Or, if you choose, imagine innumerable telegraph wires, some centripetal, others centrifugal. The centripetal wires warn us of accidents happening without; the centrifugal wires carry the reparation. Connections are so established that when a centripetal wire is traversed by a current this acts on a relay and so starts a current in one of the centrifugal wires, and things are so arranged that several centripetal wires may act on the same centrifugal wire if the same remedy suits several ills, and that a centripetal wire may agitate different centrifugal wires, either simultaneously or in lieu one of the other when the same ill may be cured by several remedies.
It is this complex system of associations, it is this table of distribution, so to speak, which is all our geometry or, if you wish, all in our geometry that is instinctive. What we call our intuition of the straight line or of distance is the consciousness we have of these associations and of their imperious character.
And it is easy to understand whence comes this imperious character itself. An association will seem to us by so much the more indestructible as it is more ancient. But these associations are not, for the most part, conquests of the individual, since their trace is seen in the new-born babe: they are conquests of the race. Natural selection had to bring about these conquests by so much the more quickly as they were the more necessary.
On this account, those of which we speak must have been of the earliest in date, since without them the defense of the organism would have been impossible. From the time when the cellules were no longer merely juxtaposed, but were called upon to give mutual aid, it was needful that a mechanism organize analogous to what we have described, so that this aid miss not its way, but forestall the peril.
When a frog is decapitated, and a drop of acid is placed on a point of its skin, it seeks to wipe off the acid with the nearest foot, and, if this foot be amputated, it sweeps it off with the foot of the opposite side. There we have the double parry of which I have just spoken, allowing the combating of an ill by a second remedy, if the first fails. And it is this multiplicity of parries, and the resulting coordination, which is space.

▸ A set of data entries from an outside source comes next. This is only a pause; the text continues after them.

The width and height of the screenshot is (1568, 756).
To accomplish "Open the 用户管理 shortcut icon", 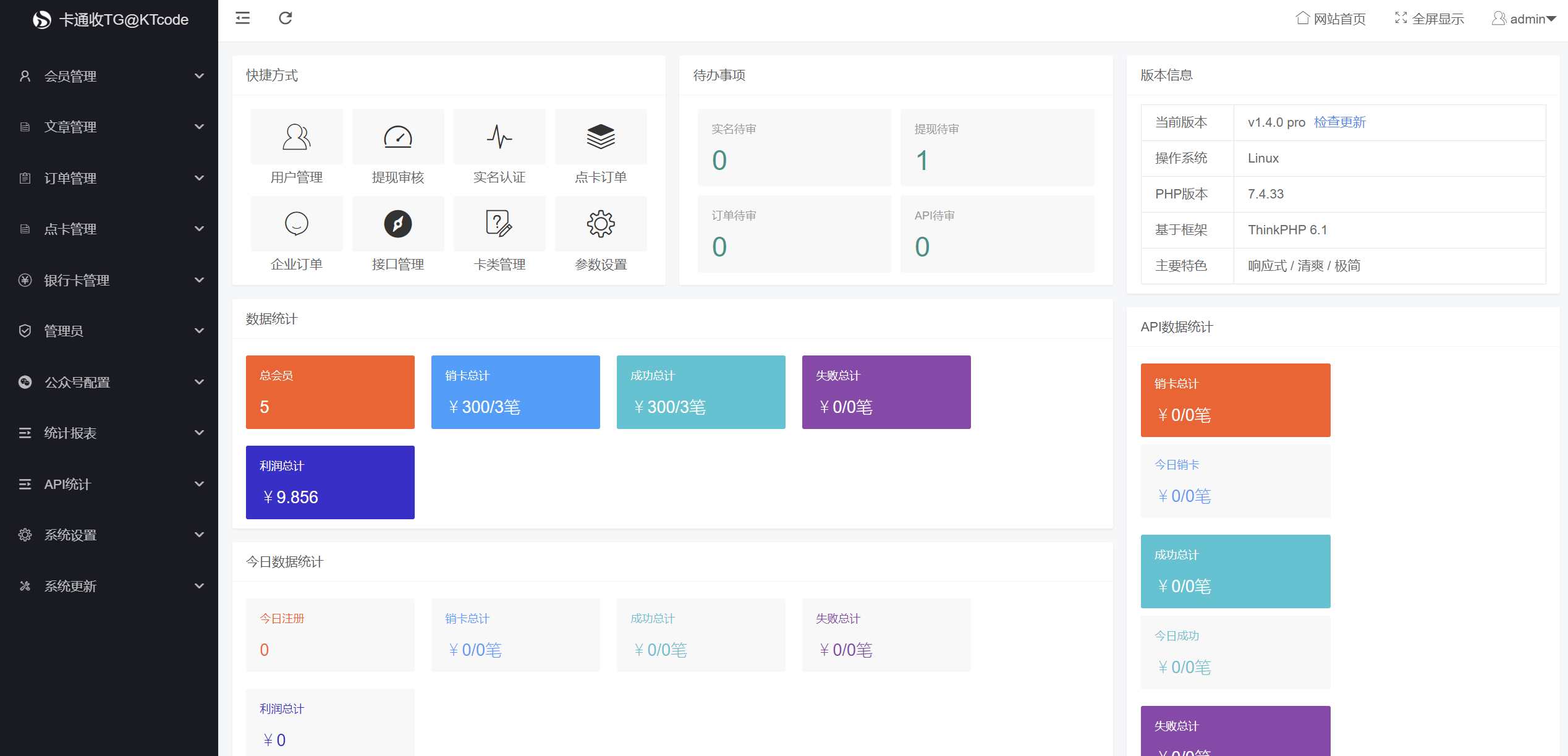I will pyautogui.click(x=297, y=137).
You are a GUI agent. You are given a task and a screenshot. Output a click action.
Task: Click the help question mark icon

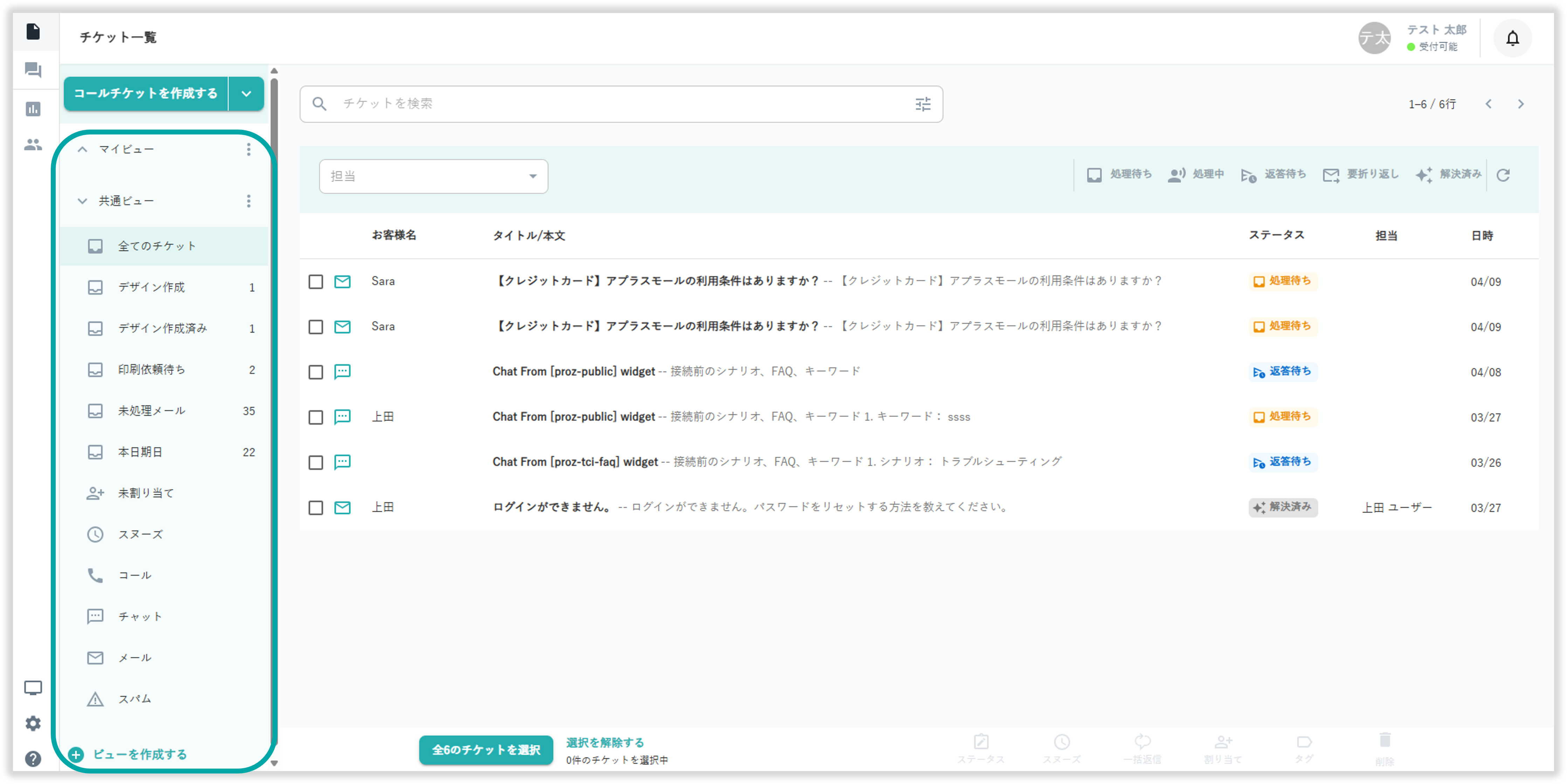pos(33,759)
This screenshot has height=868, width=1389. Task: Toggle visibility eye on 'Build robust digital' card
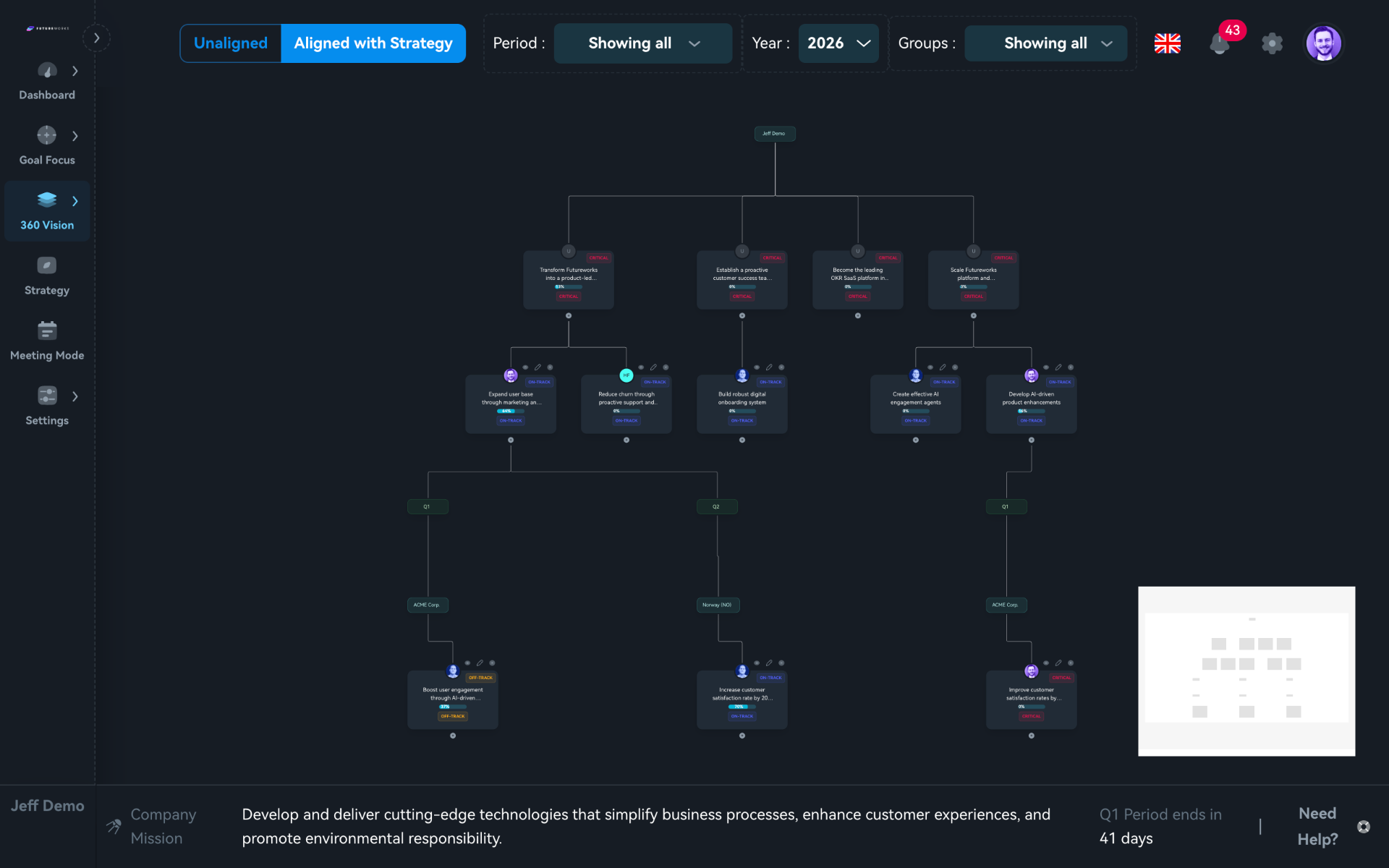tap(757, 367)
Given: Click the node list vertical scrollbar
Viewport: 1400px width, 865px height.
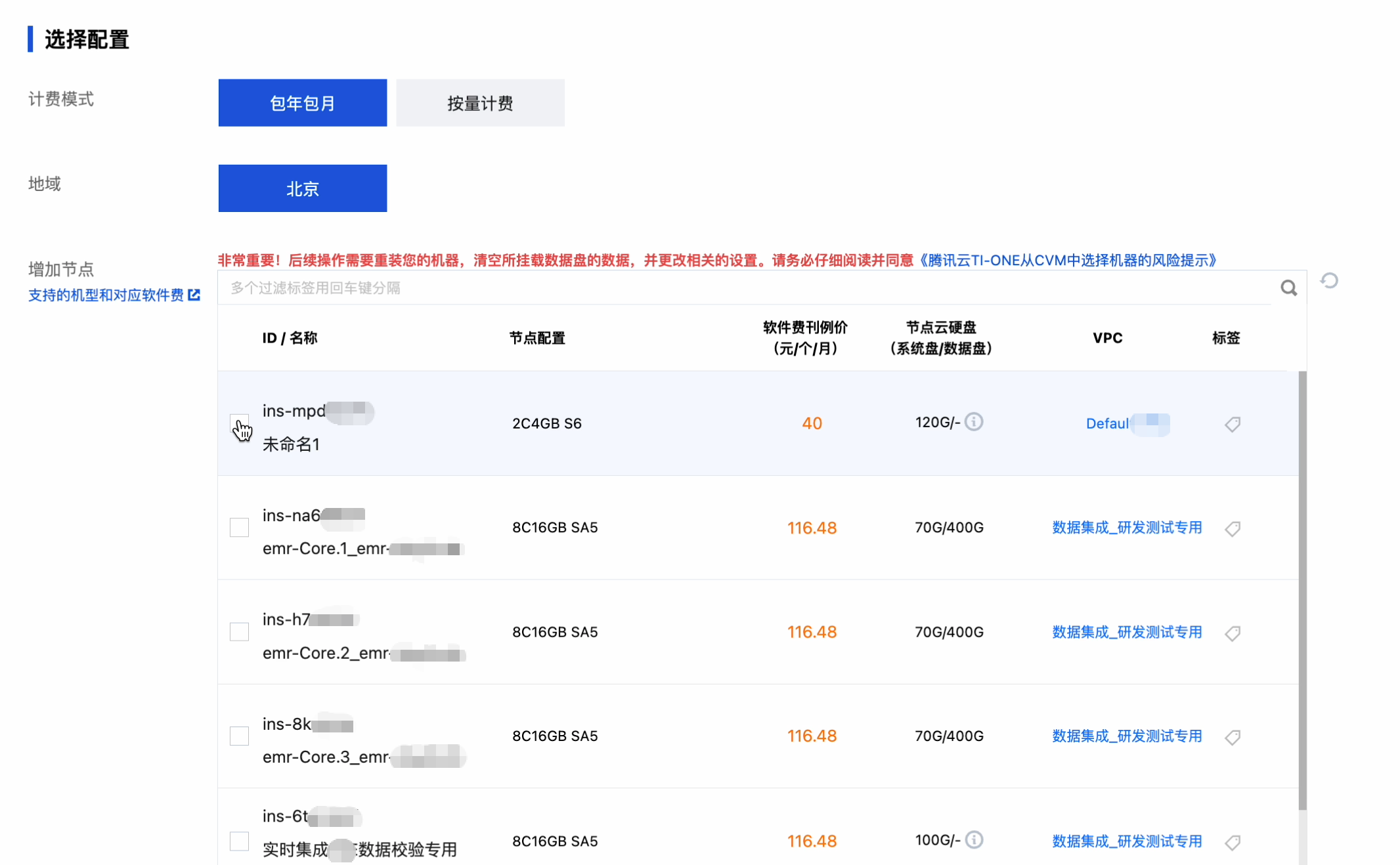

We see to what depths of the unconscious we must descend to find the first traces of these spatial associations, since only the inferior parts of the nervous system are involved. Why be astonished then at the resistance we oppose to every attempt made to dissociate what so long has been associated? Now, it is just this resistance that we call the evidence for the geometric truths; this evidence is nothing but the repugnance we feel toward breaking with very old habits which have always proved good.
III
The space so created is only a little space extending no farther than my arm can reach; the intervention of the memory is necessary to push back its limits. There are points which will remain out of my reach, whatever effort I make to stretch forth my hand; if I were fastened to the ground like a hydra polyp, for instance, which can only extend its tentacles, all these points would be outside of space, since the sensations we could experience from the action of bodies there situated, would be associated with the idea of no movement allowing us to reach them, of no appropriate parry. These sensations would not seem to us to have any spatial character and we should not seek to localize them.
But we are not fixed to the ground like the lower animals; we can, if the enemy be too far away, advance toward him first and extend the hand when we are sufficiently near. This is still a parry, but a parry at long range. On the other hand, it is a complex parry, and into the representation we make of it enter the representation of the muscular sensations caused by the movements of the legs, that of the muscular sensations caused by the final movement of the arm, that of the sensations of the semicircular canals, etc. We must, besides, represent to ourselves, not a complex of simultaneous sensations, but a complex of successive sensations, following each other in a determinate order, and this is why I have just said the intervention of memory was necessary. Notice moreover that, to reach the same point, I may approach nearer the mark to be attained, so as to have to stretch my arm less. What more? It is not one, it is a thousand parries I can oppose to the same danger. All these parries are made of sensations which may have nothing in common and yet we regard them as defining the same point of space, since they may respond to the same danger and are all associated with the notion of this danger. It is the potentiality of warding off the same stroke which makes the unity of these different parries, as it is the possibility of being parried in the same way which makes the unity of the strokes so different in kind, which may menace us from the same point of space. It is this double unity which makes the individuality of each point of space, and, in the notion of point, there is nothing else.
The space before considered, which might be called restricted space, was referred to coordinate axes bound to my body; these axes were fixed, since my body did not move and only my members were displaced. What are the axes to which we naturally refer the extended space? that is to say the new space just defined. We define a point by the sequence of movements to be made to reach it, starting from a certain initial position of the body. The axes are therefore fixed to this initial position of the body.